For its multi-purpose design to save lives, this technological innovation obtained, in May, the Utility Model Patent from Indecopi for a period of 10 years. Consuelo Cano Gallardo, lecturer at the Department of Art and Design and researcher of the groups Gidems y Girabgroups, is the inventor of the proposal.
As an industrial designer, Cano studies how users - healthcare workers, patients, family members and technicians - interact with medical equipment. The simple housing of the portable and modular frame has the capacity to carry, inside it, the components of several indispensable medical equipment.
Due to its modular assembly, this frame can transport the components of various medical equipment, such as artificial ventilation, blood transfusion machines or vital sign monitoring, among other instruments that make the difference between life and death. It can also be used to transport measuring, manufacturing, refrigeration and other equipment.
One of the possibilities of this device is to function as a pulmonary ventilator for newborns, a very vulnerable and under-served group. Peru is one of the countries in the world with the highest neonatal mortality rates.
"Mothers and families are emotionally affected by seeing their babies intubated. At the Hospital del Niño de San Borja, ventilation equipment is complex and rough to look at.
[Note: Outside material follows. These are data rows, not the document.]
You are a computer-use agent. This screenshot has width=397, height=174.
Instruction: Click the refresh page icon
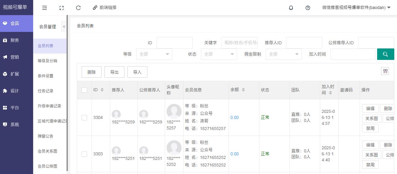78,8
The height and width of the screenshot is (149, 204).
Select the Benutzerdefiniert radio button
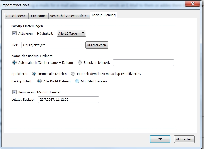click(80, 63)
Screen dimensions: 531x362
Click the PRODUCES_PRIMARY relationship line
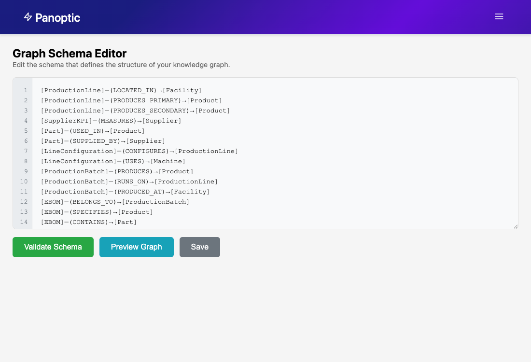[x=131, y=100]
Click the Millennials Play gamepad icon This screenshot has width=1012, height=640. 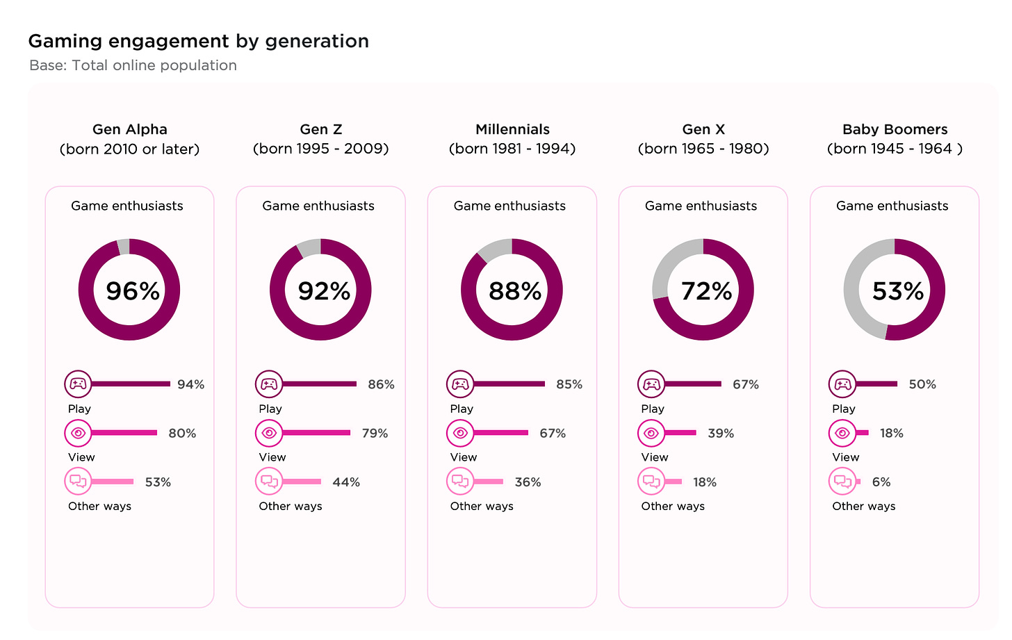(x=460, y=384)
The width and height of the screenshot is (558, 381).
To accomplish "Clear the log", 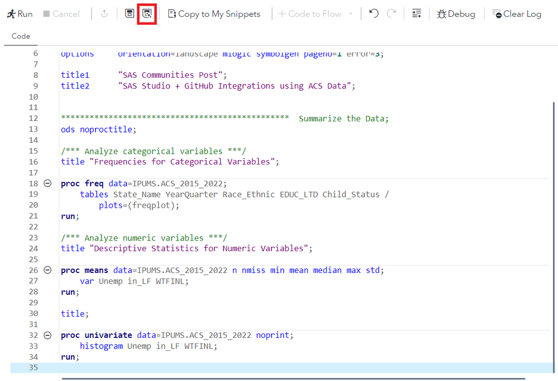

This frame, which can be moved on wheels and hides the wires, is less invasive and less frightening. In remote areas, it can run on small batteries for the time needed to ventilate and stabilise a neonate. In this way, we can save valuable time in getting him or her to a hospital," she said.
"If not treated in time, the baby can arrive with irreversible lung damage or die en route. An adult with medication can hold out longer, but with a newborn this is not the case," the inventor added.
"Engineering analyses the technological factors, but with industrial design we can bring this technology closer to people. We look at other aspects, such as repair, transport, the noise generated by the equipment," said the researcher, who for this work carefully studied the technical operation of the equipment, together with a physicist and a mechatronics engineer, under the supervision of Mag. Bruno Castillón, coordinator of the Gidems Group.
"What has been patented are the solutions provided by this frame, whose portable design, with wheels and handles - with the users in mind - makes it possible to use the most necessary medical equipment in remote areas. The equipment has been designed to be more robust and durable to withstand the demands of transport. The internal components of the equipment, be it a ventilator or other, have a mechanical assembly that goes in and out of the frame for repair," Cano explained.
Its rugged exterior protects the delicate systems (electrical, pneumatic and electro-pneumatic) of a lung ventilator, and the other equipment which is modularly arranged on the inside for ease of installation and repair.
This unique prototype addresses an unmet need in our country. The possibility of its commercial development and implementation will depend on the next phase of the project: technology transfer. In this process, support and interest from public and private sectors will be sought.
For Mag. Cano Gallardo, who has been working since 2016 to develop this innovation, it is a great satisfaction to have this patent that guarantees the intellectual property.
"The background of all this research is to solve a problem with great challenges, not only from the design, but also from the engineering, the social context of the users, among others. This patent arises because no one has paid attention to this situation before. I am proud of this work that goes beyond design and presents a technological development that contributes in many ways," said the inventor, who is dedicated to optimising technologies for the benefit of society.